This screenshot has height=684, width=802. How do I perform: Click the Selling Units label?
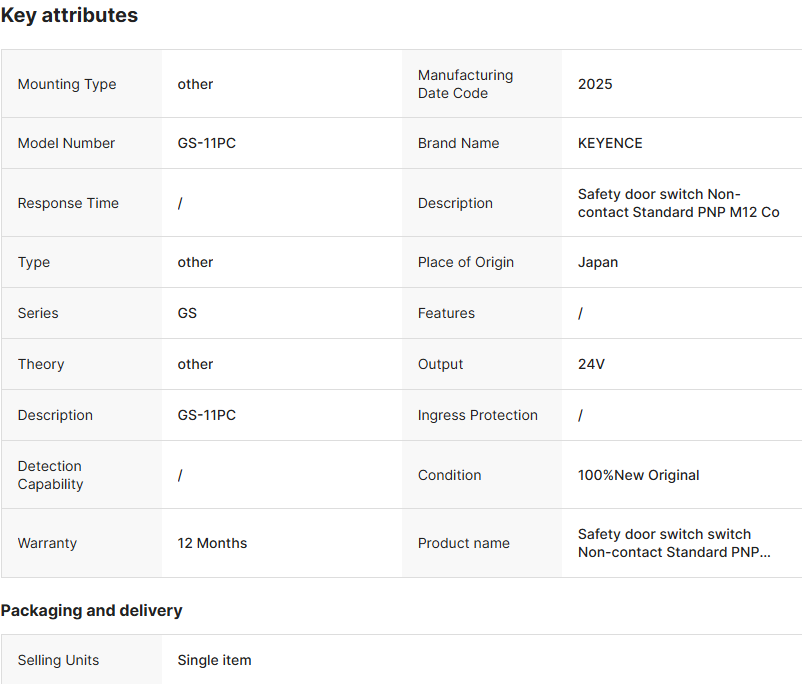click(58, 660)
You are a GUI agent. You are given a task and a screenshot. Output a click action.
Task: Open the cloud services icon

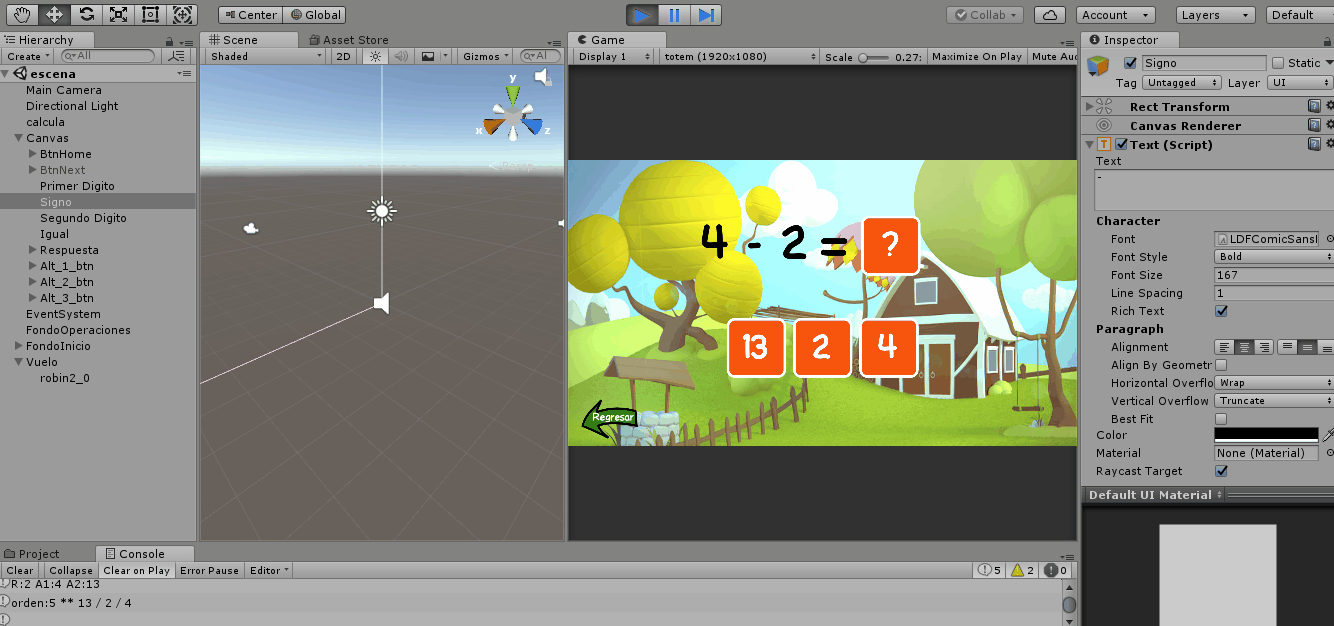coord(1049,15)
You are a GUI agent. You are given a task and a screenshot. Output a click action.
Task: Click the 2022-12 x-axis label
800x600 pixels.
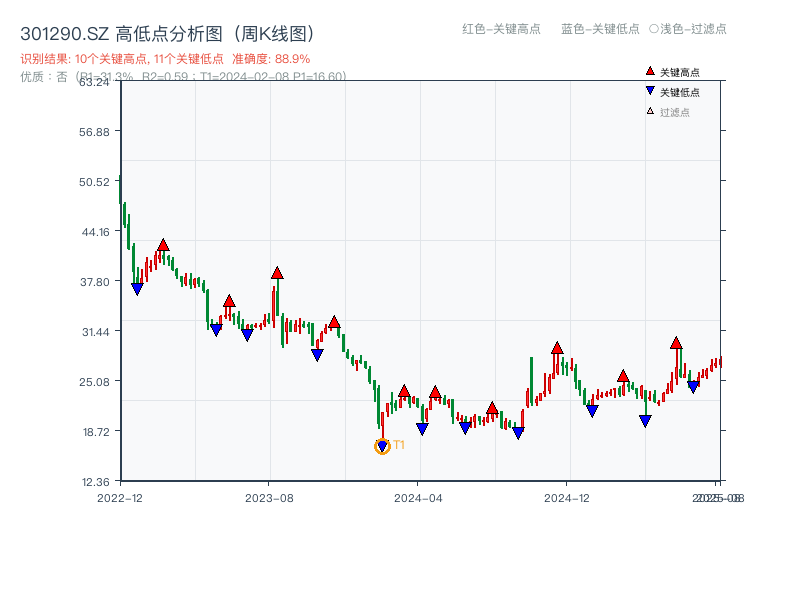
- - - - -
What needs to be done :: Write out the records above word for word, omitting the pictures.

Answer to this task ::
This screenshot has height=684, width=802. How do I perform: Click the Selling Units label?
click(58, 660)
You are a GUI agent. You are given a task and a screenshot. Output a click action.
Task: Open the cloud services icon

coord(1049,15)
You are a GUI agent. You are given a task and a screenshot. Output a click action.
Task: Click the 2022-12 x-axis label
800x600 pixels.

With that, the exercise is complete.